Try cutting out the species names
zcat PRI-TJPGK-CATN-26-28.filtered.lca.gz | cut -f 8 -d: | head -40
Try cutting out the taxonomic names of lowest taxonomic level each read has been classified to, sort them and count how many reads was classified to each.
zcat PRI-TJPGK-CATN-26-28.filtered.lca.gz | tail -n +3 | cut -f 12 -d: | sort | uniq -c
Do you know any of these? Let's check the willow family "Salicaceae", using grep.
zcat PRI-TJPGK-CATN-26-28.filtered.lca.gz | grep 'Salicaceae' | head -10
Note, that the reads here are classified at different taxonomic levels. We can also grep out the metazoan e.g. animals.

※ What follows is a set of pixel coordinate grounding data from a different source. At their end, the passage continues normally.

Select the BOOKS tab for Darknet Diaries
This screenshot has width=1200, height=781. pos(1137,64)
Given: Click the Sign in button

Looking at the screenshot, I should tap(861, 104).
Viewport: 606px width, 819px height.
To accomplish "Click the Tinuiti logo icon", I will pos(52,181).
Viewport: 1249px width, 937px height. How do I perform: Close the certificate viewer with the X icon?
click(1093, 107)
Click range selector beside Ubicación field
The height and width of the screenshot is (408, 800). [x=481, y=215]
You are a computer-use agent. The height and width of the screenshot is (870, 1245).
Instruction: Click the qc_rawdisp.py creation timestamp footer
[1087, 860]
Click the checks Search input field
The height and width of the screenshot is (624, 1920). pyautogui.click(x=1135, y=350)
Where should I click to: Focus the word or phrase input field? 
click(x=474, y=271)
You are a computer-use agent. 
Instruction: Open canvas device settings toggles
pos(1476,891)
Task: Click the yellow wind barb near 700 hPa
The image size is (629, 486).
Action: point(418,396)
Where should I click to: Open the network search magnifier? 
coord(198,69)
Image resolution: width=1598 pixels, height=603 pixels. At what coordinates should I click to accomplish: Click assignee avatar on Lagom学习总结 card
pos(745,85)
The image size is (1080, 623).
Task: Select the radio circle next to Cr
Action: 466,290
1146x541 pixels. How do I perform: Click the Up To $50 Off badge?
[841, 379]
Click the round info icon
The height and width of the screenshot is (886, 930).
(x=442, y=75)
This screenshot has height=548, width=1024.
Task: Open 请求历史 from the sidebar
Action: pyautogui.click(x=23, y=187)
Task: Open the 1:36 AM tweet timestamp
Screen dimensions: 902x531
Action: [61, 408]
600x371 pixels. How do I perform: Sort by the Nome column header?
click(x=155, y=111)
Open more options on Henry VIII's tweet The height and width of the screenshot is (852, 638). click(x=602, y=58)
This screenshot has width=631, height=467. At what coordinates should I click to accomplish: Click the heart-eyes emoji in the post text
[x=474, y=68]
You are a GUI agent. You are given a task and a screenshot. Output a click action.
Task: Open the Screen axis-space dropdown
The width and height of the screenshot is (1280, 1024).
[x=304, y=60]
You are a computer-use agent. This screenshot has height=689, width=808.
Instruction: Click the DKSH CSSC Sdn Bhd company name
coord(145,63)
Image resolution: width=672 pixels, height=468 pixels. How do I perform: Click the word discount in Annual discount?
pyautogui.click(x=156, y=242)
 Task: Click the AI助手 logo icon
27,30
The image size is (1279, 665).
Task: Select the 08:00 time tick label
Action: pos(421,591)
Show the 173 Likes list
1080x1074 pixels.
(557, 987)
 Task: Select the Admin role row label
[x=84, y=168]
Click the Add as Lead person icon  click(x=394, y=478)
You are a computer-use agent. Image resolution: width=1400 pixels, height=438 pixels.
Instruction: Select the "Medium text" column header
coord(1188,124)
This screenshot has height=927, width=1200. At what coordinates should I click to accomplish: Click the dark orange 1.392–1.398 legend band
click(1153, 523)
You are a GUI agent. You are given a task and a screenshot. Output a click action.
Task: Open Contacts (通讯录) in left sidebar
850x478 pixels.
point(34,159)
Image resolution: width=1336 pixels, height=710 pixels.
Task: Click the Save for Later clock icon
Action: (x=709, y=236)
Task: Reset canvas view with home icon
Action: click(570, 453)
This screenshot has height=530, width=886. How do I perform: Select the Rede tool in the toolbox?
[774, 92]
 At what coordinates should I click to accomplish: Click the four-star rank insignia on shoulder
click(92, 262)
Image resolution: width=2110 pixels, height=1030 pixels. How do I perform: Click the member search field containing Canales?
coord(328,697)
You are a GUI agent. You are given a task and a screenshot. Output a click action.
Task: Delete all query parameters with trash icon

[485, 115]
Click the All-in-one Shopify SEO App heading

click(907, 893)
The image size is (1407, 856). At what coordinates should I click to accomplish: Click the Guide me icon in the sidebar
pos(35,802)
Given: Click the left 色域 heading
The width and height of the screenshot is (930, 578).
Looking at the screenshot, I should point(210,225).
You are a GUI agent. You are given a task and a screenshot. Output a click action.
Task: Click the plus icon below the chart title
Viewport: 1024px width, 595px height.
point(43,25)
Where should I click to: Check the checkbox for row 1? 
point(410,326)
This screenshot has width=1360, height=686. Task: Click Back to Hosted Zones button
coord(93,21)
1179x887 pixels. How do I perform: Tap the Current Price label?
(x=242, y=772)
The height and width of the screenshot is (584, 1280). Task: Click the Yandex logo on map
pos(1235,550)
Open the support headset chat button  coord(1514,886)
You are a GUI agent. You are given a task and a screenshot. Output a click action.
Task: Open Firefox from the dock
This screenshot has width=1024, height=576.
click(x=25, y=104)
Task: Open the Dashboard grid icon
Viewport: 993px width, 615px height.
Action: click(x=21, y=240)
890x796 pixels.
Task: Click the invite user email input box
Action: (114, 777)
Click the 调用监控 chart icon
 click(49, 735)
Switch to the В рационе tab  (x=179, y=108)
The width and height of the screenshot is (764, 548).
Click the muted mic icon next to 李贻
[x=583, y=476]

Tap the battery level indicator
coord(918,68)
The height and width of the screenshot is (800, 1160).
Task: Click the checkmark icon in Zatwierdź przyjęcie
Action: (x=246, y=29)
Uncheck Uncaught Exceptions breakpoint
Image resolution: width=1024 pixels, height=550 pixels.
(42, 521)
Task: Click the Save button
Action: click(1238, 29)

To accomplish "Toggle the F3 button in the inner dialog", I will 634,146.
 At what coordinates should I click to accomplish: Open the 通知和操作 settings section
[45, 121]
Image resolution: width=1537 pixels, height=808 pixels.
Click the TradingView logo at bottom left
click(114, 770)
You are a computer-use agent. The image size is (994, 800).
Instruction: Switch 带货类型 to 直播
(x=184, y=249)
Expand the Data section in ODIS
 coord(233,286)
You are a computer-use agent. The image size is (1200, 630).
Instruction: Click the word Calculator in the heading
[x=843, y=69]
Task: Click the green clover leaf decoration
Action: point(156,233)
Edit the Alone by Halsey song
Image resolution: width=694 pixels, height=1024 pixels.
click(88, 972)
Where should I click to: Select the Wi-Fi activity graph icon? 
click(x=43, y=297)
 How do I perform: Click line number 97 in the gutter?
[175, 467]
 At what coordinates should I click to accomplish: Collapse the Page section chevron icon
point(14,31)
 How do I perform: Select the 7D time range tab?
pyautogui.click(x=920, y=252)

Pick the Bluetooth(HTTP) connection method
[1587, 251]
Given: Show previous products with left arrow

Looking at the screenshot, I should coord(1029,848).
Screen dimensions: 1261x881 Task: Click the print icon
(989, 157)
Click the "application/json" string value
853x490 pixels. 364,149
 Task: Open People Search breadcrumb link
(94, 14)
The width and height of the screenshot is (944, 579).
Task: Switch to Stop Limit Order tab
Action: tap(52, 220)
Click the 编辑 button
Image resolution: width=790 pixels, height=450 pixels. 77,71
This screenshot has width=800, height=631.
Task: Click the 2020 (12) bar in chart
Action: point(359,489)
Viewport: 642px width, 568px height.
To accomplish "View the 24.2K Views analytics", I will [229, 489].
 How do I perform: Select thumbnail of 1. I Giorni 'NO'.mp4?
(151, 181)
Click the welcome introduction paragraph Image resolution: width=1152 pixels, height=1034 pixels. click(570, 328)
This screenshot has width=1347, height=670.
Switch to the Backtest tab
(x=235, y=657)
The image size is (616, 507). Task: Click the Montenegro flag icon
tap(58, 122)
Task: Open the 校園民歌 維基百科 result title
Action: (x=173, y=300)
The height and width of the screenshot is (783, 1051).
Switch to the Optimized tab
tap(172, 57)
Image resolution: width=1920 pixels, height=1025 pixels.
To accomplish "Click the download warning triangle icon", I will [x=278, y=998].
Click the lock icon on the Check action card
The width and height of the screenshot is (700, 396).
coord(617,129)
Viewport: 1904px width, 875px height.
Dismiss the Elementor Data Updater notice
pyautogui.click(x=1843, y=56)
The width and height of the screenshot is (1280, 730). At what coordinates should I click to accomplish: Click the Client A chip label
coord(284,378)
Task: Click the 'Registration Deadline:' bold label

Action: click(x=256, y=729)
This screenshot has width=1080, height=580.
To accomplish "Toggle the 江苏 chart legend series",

zcat PRI-TJPGK-CATN-26-28.filtered.lca.gz | grep 'Metazoa' | cut -f 14 -d: | sort | uniq -c
that looks like this
zcat PRI-TJPGK-CATN-26-28.filtered.lca.gz | grep 'Metazoa' | cut -f 14 -d: | sort | uniq -c
6756 "c__Mammalia"
119 "f__Elephantidae"
2327 "f__Hominidae"
3 "g__Loxodonta"
3 "k__Metazoa"
906 "l__Opisthokonta"
333 "o__Proboscidea"
556 "p__Chordata"
What does this tell you? Do you know these taxonomic levels? If not perhaps try and google it? You can also use other resources like gbif.org to check for plant and animal geographical distributions.
Now we don't know if all these taxa are ancient or not, just that the reads are unique to the given level, within the similarity thresholds set. But to do the mapDamage exercise for each of these 505 species in this sample (and that is a low count compared to what you can classify in a given sample) would take a lot of time, first finding, downloading, indexing, mapping the uniquely classified reads to each corresponding genomes will take a looooooooong time. And then you will need to do this for all your samples, just to filter away taxa that show now damage, DNA fragmentation or have too few reads for this ancient DNA authentication.
Activate your R environment, OBS! if you want to be able to view the output you should be using the IDE and not the terminal only.
conda activate r
First we create and add header to a new file
echo "ID,Readlength,Count" > long_table.csv
Then we can loop over the lca output and plot the readlength distribution using ggplot2.
for file in *lca.gz
do
# Extract the ID from the input filename
id=$(basename "$file" .filtered.lca.gz)
# Sort and count the unique numbers in the file, skip first line, and append to long_table.csv
zcat "$file" | tail -n +3 | cut -f 3 | sort | uniq -c | sed 1d | awk -v id="$id" '{print id "," $2 "," $1}' >> long_table.csv
# Generate a scatterplot of the data using ggplot2
Rscript -e "library(ggplot2); data <- read.csv('long_table.csv', header=TRUE, col.names=c('ID', 'Readlength', 'Count')); data <- na.omit(data); myplot <- ggplot(data, aes(x=Readlength, y=Count)) + geom_point() + facet_wrap(~ID, ncol = 2, scales = 'free_y')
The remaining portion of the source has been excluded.